Ели этот чертов самолет упадет, они найдут сосиски в моей заднице, и ублюдок Галлего отрежет сиськи Дорис и скормит их Санктусу на завтрак.

Бремен отрезал кусочек омлета, поднес вилку ко рту, сделал глотательное движение. Стюардесса кивнула и двинулась дальше.

Убедившись, что никто на него не смотрит, Джереми выплюнул мягкую массу омлета в бумажную салфетку и положил ее рядом с подносом. Руки у него тряслись. Он откинул голову на спинку сиденья и закрыл глаза.

Папа… ой, папа… прости меня, папа…

Кулак превращает лицо в бесформенную массу, продолжает бить, пока единственными чертами на бугристой плоти не остаются вмятины от костяшек пальцев, потом снова бьет, превращая плоскую массу в грубое подобие лица, чтобы опять обрушиться на нее…

Двадцать восемь тысяч от «Пирс», семнадцать тысяч от «Лордс», сорок две тысячи от «Юнимарт-Селекс»… Белое запястье в ванне, похожее на разрезанный клубень… Пятнадцать тысяч семьсот от «Маркс», девять тысяч от булочной «Пирс»…

Бремен опустил левый подлокотник и стиснул его пальцами.

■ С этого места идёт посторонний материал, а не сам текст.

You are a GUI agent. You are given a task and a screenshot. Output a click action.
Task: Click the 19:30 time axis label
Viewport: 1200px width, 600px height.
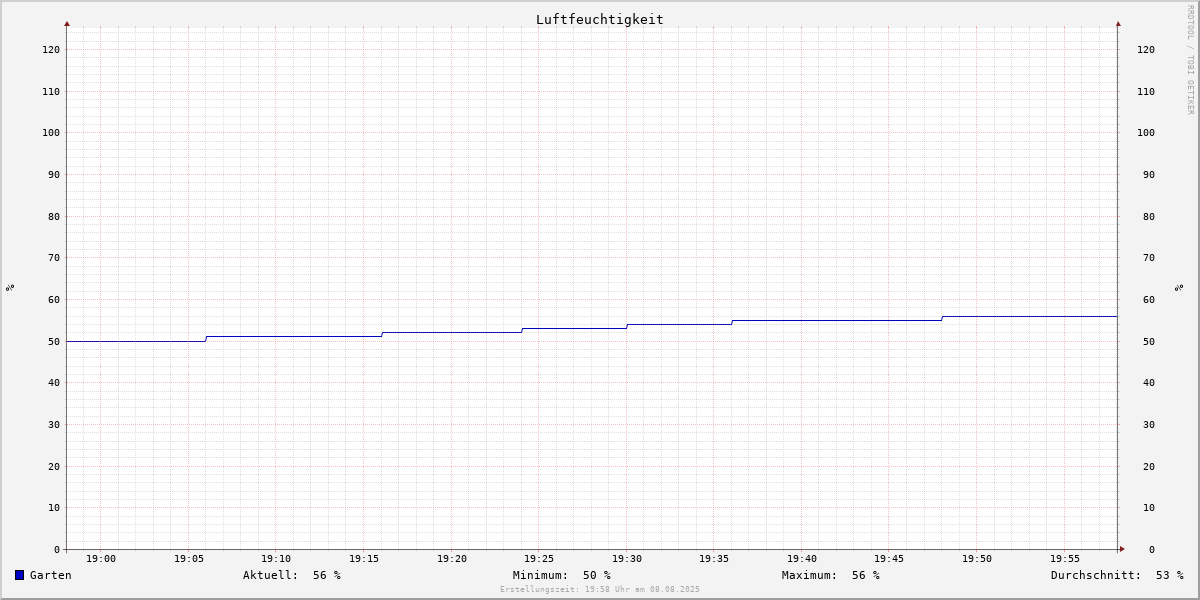point(627,559)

Обе его руки напряглись. Он словно висел на вертикальной стене… Как будто ряд кресел был привинчен к отвесной скале, и только сила рук удерживала его от падения. Он может провисеть еще минуту… или две… Он продержится три минуты, прежде чем его смоет приливная волна образов и непристойностей, цунами ненависти и страха. Может, пять минут. Он заперт в этой длинной сигаре, под которой несколько миль пустоты; он не может сбежать, и ему некуда идти.

– Говорит командир. Хочу сообщить вам, что мы достигли заданной высоты в тридцать пять тысяч футов, и что сегодня на всем побережье ожидается ясная погода, а наш полет до Майами продлится… э-э… три часа пятнадцать минут. Я постараюсь сделать ваш полет максимально комфортным… И спасибо, что воспользовались услугами «Юнайтед».